■ **Textauszug**
Audi RS Q8 (2019) im Test: Erste Fahrt im Power-SUV
Das dickste Audi-SUV bekommt den dicksten Motor: Mit acht Zylindern und einem komplizierten Fahrwerk wird der Q8 zum Audi RS Q8. Erste Fahrt im 600-PS-SUV.
Er schaut ganz schön böse durch seine abgedunkelten Scheinwerfer. Aber so richtig breit sieht der Audi RS Q8 nicht aus. Normalerweise drückt Audi die Kotflügel der sportlichen RS-Modelle ein gutes Stück nach außen. Für eine bullige Optik und eine breite Spur. Beim großen SUV mit dem hübschen Heck fehlt der Breitbau aus Blech. Nur die aufgesetzten Kunststoffleisten an den Radläufen tragen etwas auf, vorne je einen Zentimeter, hinten einen halben.
Das hat praktische Gründe. Der RS Q8 darf nicht sehr viel breiter werden, als der aktuelle Q8 ohnehin schon ist. Sonst könnte der Kunde damit nicht durch die Waschanlage fahren. Die Karosserie würde außerdem in der Audi-Lackiererei anecken, würde der RS Q8 dicke Backen machen. Der Hersteller verzichtet deshalb darauf und zeichnet lieber die Schürzen und Lampen etwas böser.
Man soll dem Auto ansehen, dass es das schnellste und stärkste Modell seiner Baureihe ist. Große Lufteinlässe, der riesige Kühlergrill, ein Diffusor am Heck und zwei ovale Endrohrblenden erzählen von der Leistung. Letztere sind funktional, wohlgemerkt. Anders als bei fast allen anderen Audi-Modellen handelt es sich nicht um blinde Designelemente, sondern um echte Rohre. Es geht ja um Sport.
Bodenfreiheit wie im Geländewagen und Komfort wie in einer Limousine. Jeder dritte Neuwagen in Deutschland ist ein SUV.
Audi RS Q8: Großer Sport im großen SUV
Mit Sport tut man sich im RS Q8 prinzipiell durchaus schwer. Es bedeutet hier zwar: V8 Biturbo, 600 PS, 900 Newtonmeter und permanenter Allradantrieb. Das heißt allerdings auch: je nach Ausstattung mindestens 2,3 Tonnen Gewicht, viel Bodenfreiheit und 1,71 Meter Fahrzeughöhe. Das klingt nicht besonders sportlich. Ist es auch nicht. Zumindest nicht auf dem Papier.
Denn die SUV-Oberklasse hat längst bewiesen, dass sie trotz Größe und Gewicht verdammt flott unterwegs sein kann. Audi knackte kürzlich den Rekord auf dem Nürburgring in genau diesem Segment: Der RS Q8 umrundete die Nordschleife in 7:42 Minuten. Damit bewegt er sich so schnell durch die Eifel wie die heißesten Supersportler vor zehn Jahren oder die schnellsten Kompakten der Gegenwart.

■ **Inhalt der Auflistung**
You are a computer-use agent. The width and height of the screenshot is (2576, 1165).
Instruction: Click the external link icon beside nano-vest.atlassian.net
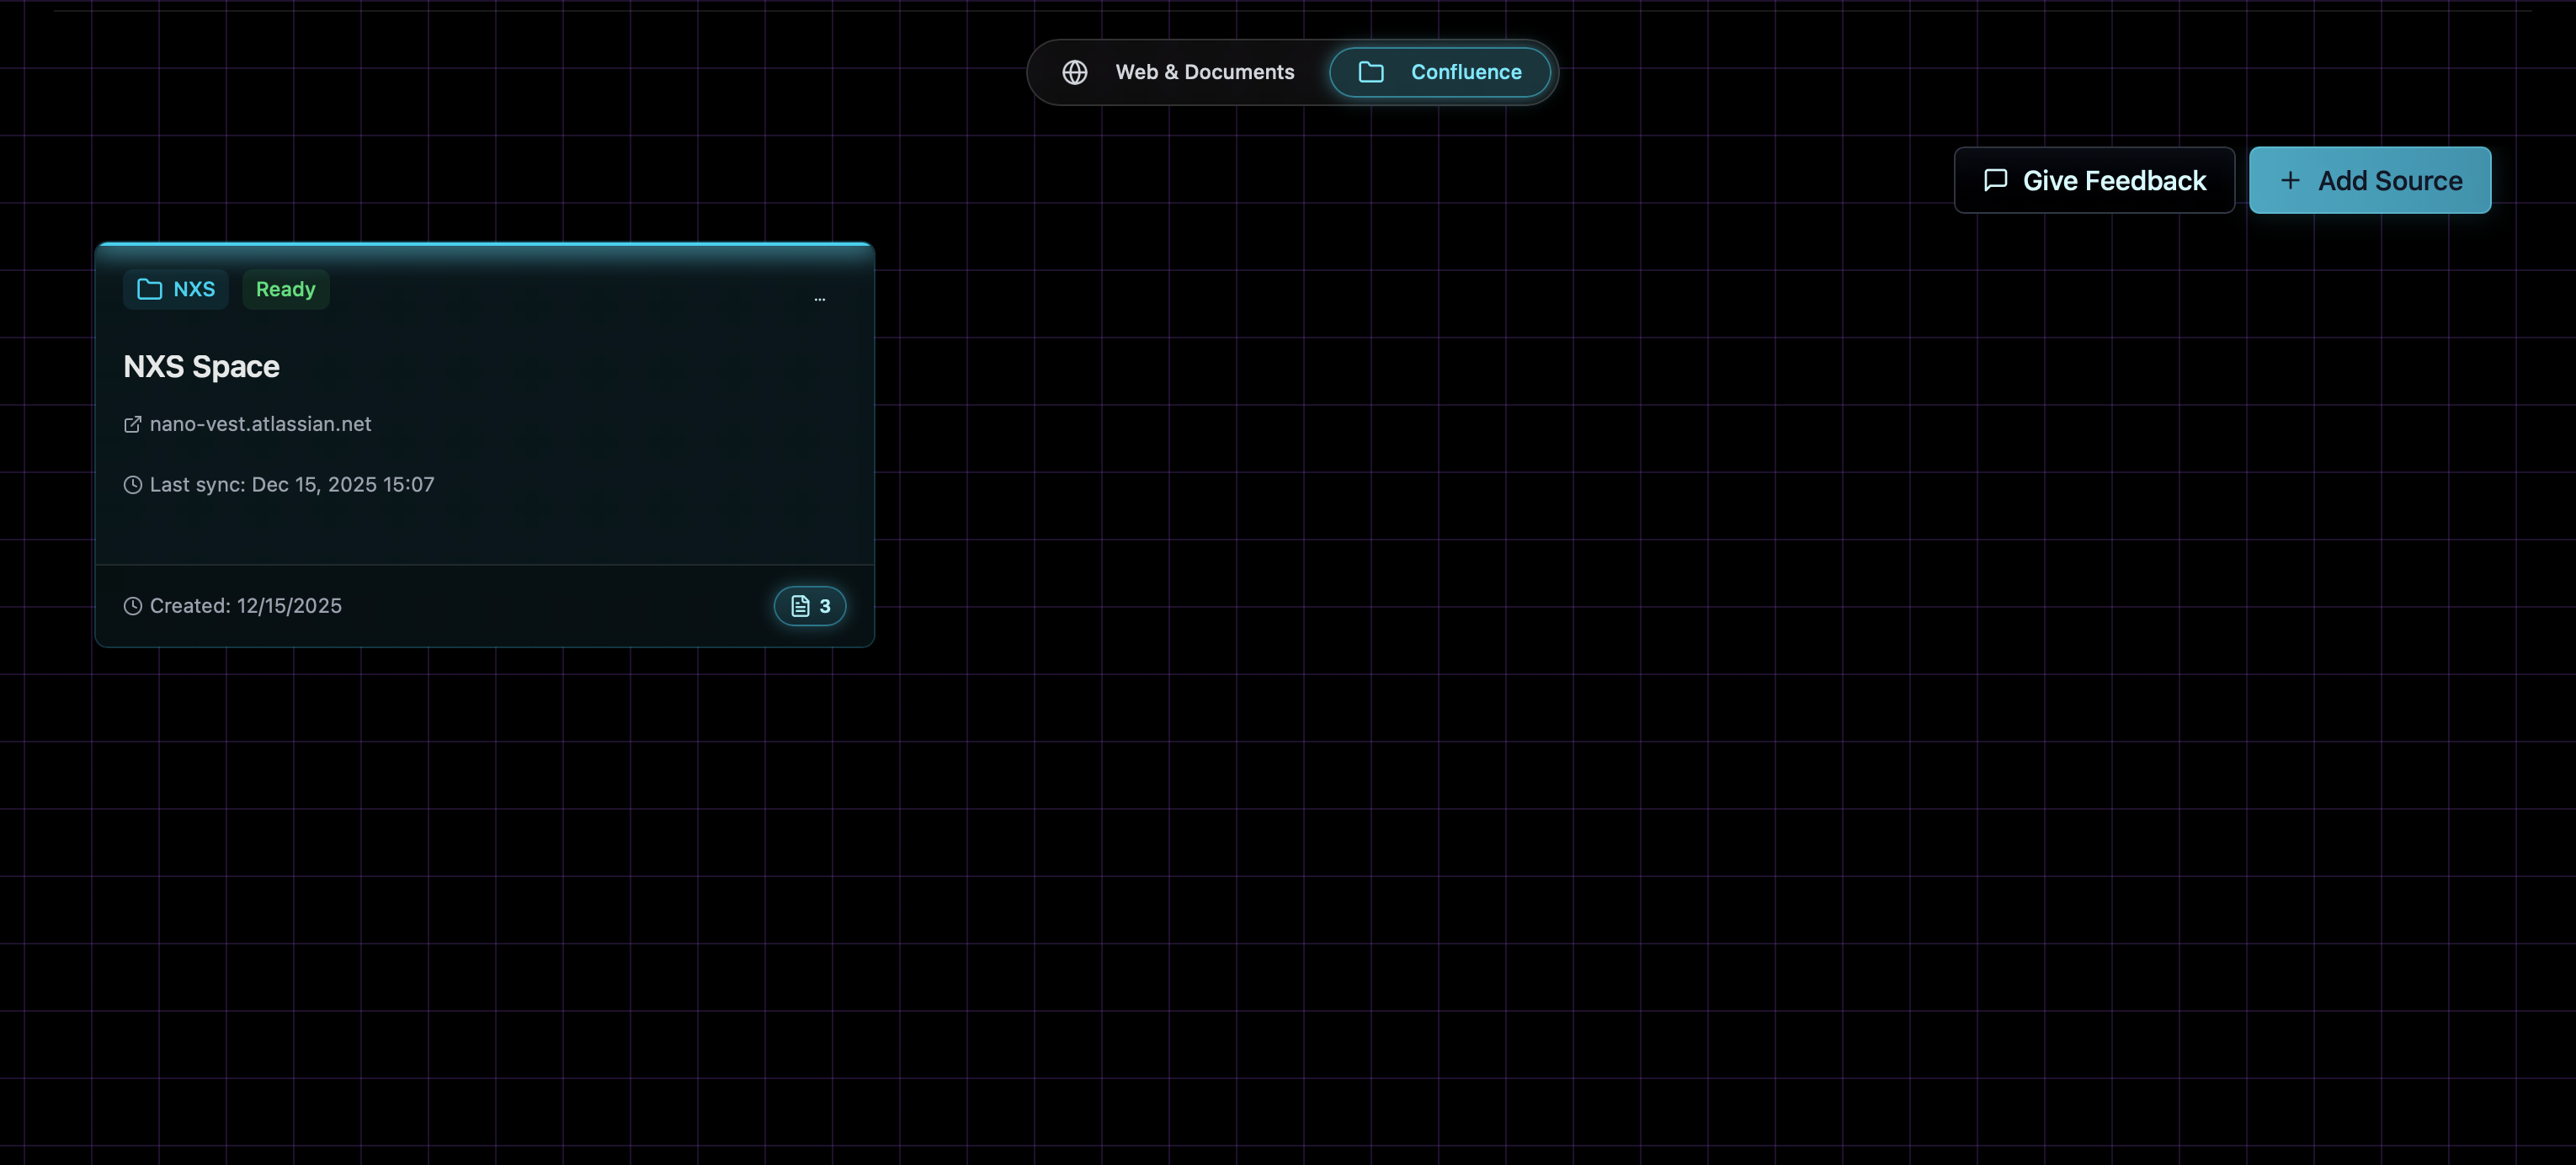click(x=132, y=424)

■ **Kurze Übung 1**
In welcher Zeit umrundete der RS Q8 laut dem Textauszug zum Audi RS Q8 die Nordschleife?
■ **Kurze Übung 2**
Ändere im Textauszug zum Audi RS Q8 die Stelle von "Er schaut ganz" bis "Lampen etwas böser.", indem du "Kotflügel" durch "Radhäuser" ersetzt.

■ **Musterlösung 1**
In 7:42 Minuten.

■ **Musterlösung 2**
Er schaut ganz schön böse durch seine abgedunkelten Scheinwerfer. Aber so richtig breit sieht der Audi RS Q8 nicht aus. Normalerweise drückt Audi die Radhäuser der sportlichen RS-Modelle ein gutes Stück nach außen. Für eine bullige Optik und eine breite Spur. Beim großen SUV mit dem hübschen Heck fehlt der Breitbau aus Blech. Nur die aufgesetzten Kunststoffleisten an den Radläufen tragen etwas auf, vorne je einen Zentimeter, hinten einen halben.
Das hat praktische Gründe. Der RS Q8 darf nicht sehr viel breiter werden, als der aktuelle Q8 ohnehin schon ist. Sonst könnte der Kunde damit nicht durch die Waschanlage fahren. Die Karosserie würde außerdem in der Audi-Lackiererei anecken, würde der RS Q8 dicke Backen machen. Der Hersteller verzichtet deshalb darauf und zeichnet lieber die Schürzen und Lampen etwas böser.